▶ [Stored data]:
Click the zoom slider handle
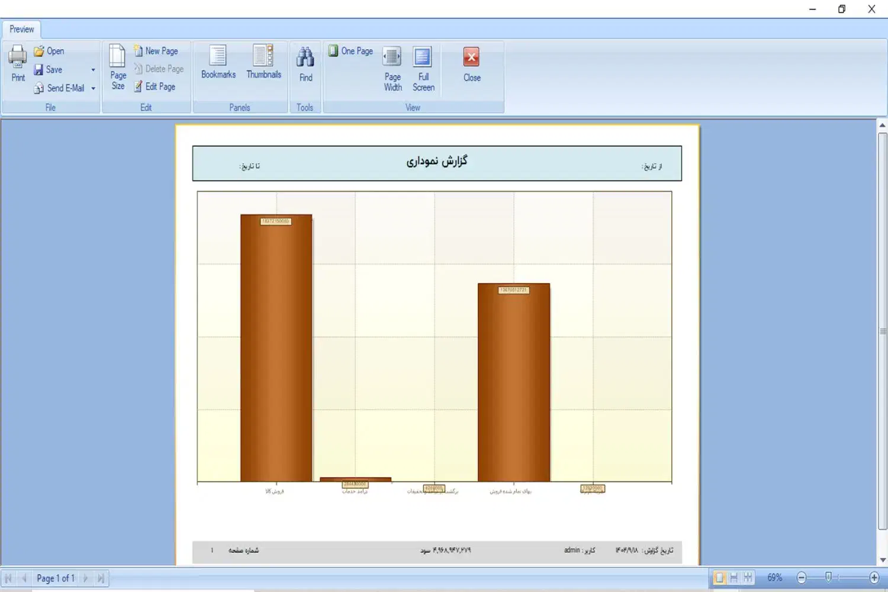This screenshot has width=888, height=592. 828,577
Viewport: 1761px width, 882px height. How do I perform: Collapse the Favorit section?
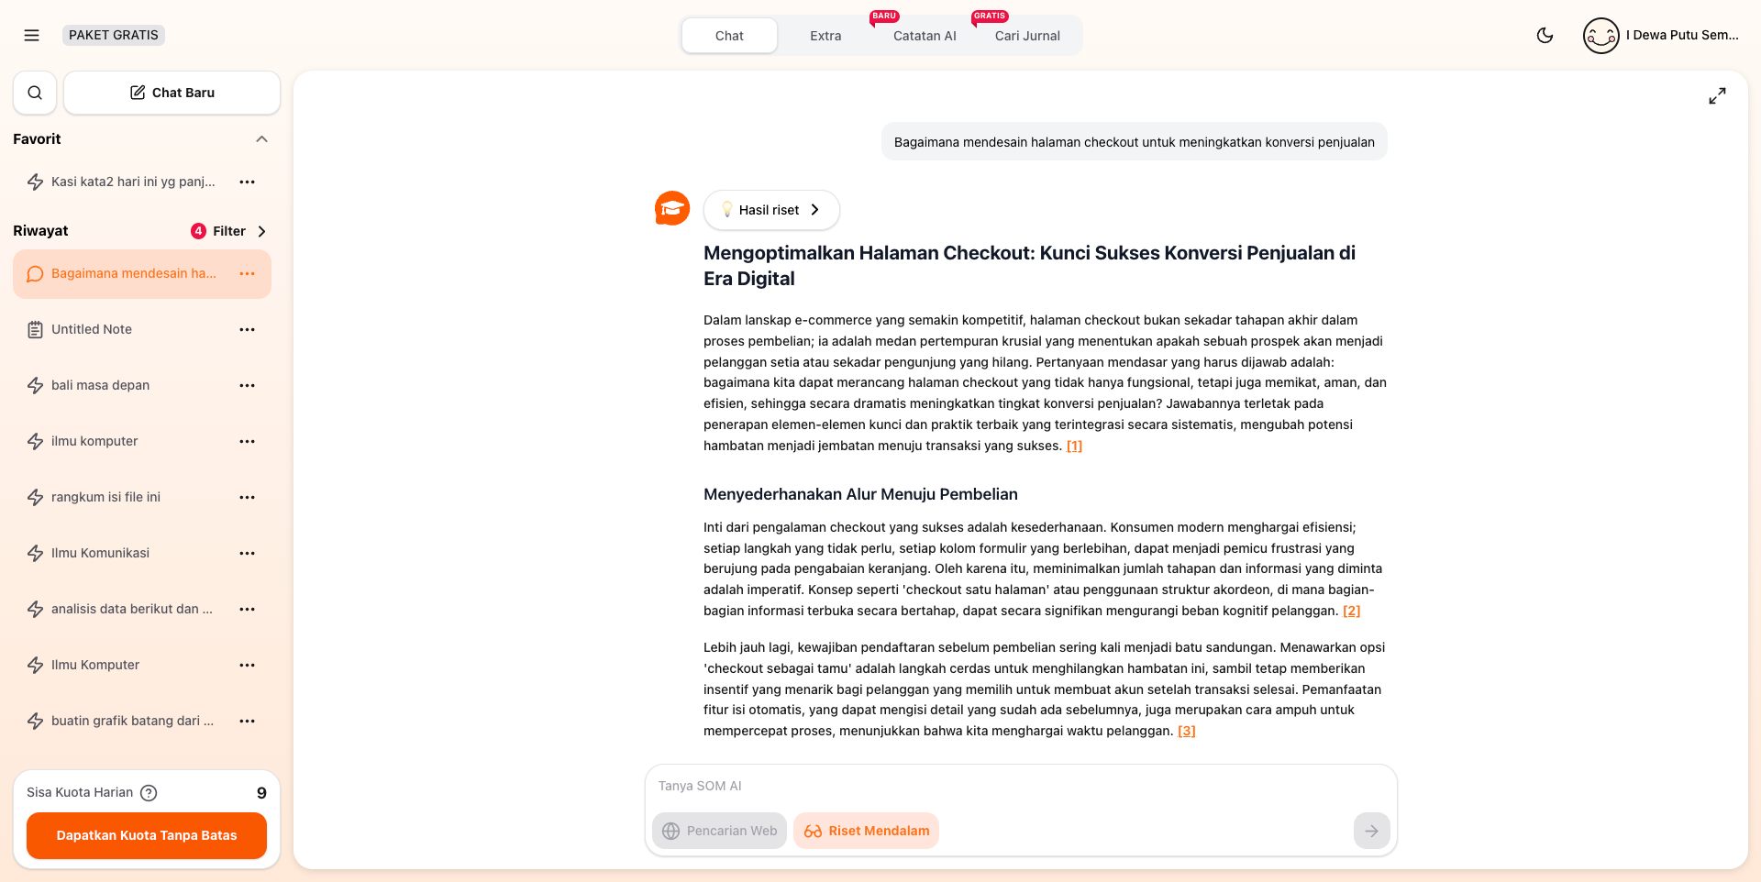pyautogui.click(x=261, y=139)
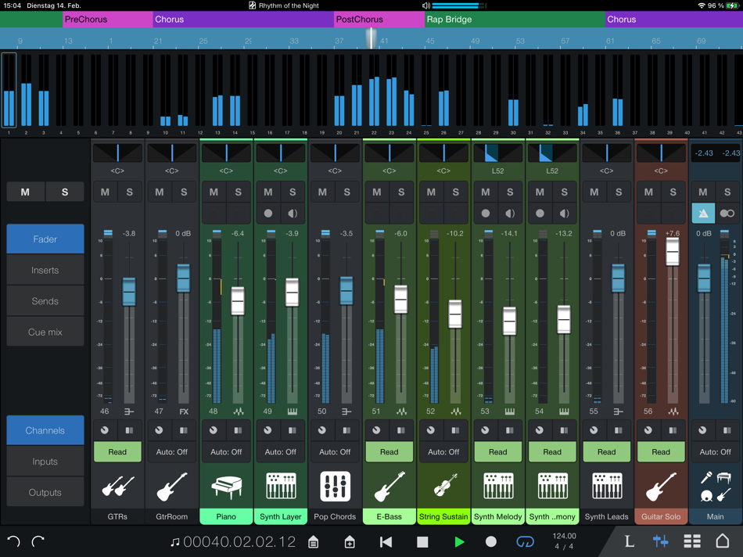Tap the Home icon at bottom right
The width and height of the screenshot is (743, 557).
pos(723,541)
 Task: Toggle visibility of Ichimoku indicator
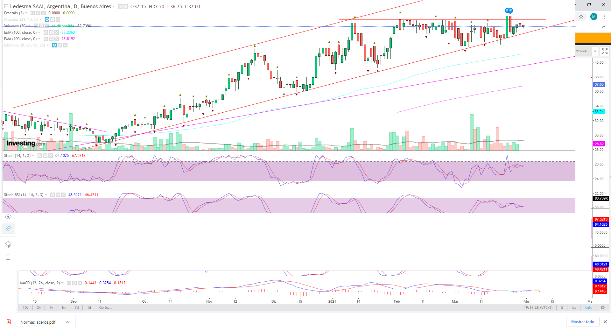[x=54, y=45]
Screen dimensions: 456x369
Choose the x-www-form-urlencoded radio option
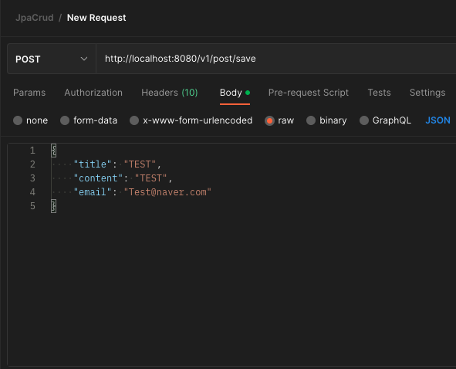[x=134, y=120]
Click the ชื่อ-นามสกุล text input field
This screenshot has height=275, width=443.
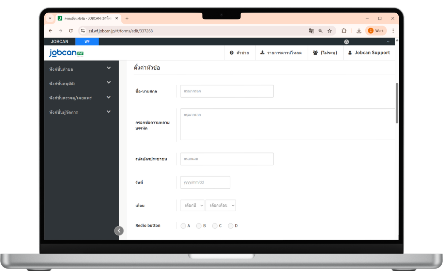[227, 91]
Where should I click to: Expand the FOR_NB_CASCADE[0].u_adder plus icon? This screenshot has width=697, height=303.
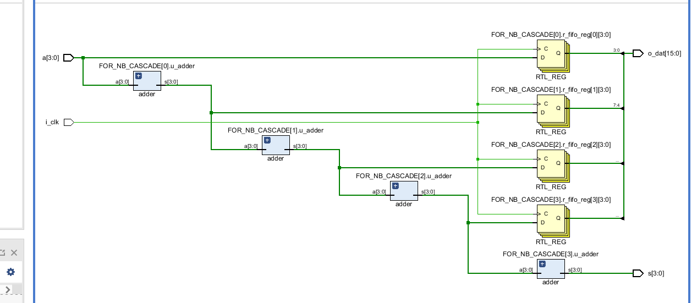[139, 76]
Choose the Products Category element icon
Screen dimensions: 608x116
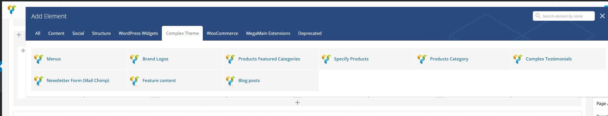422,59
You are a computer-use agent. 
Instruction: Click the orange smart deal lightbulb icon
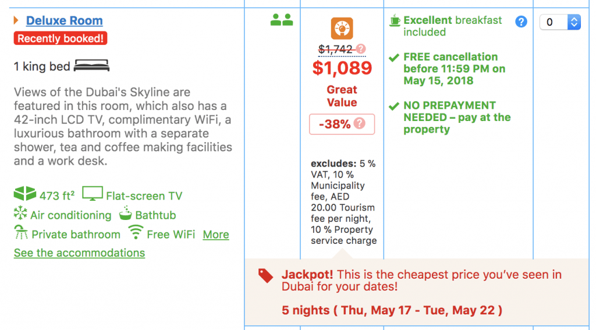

▶ [WHAT TO DO]:
Leave out every picture and copy verbatim the lines running from the line containing "This screenshot has height=275, width=443." through the final line of the data.

▶ [TASK RESPONSE]:
This screenshot has height=275, width=443.
[227, 91]
Where should I click to: Expand the FOR_NB_CASCADE[0].u_adder plus icon? This screenshot has width=697, height=303.
[139, 76]
Choose the Products Category element icon
Screen dimensions: 608x116
422,59
You are a computer-use agent. 
Instruction: Click the orange smart deal lightbulb icon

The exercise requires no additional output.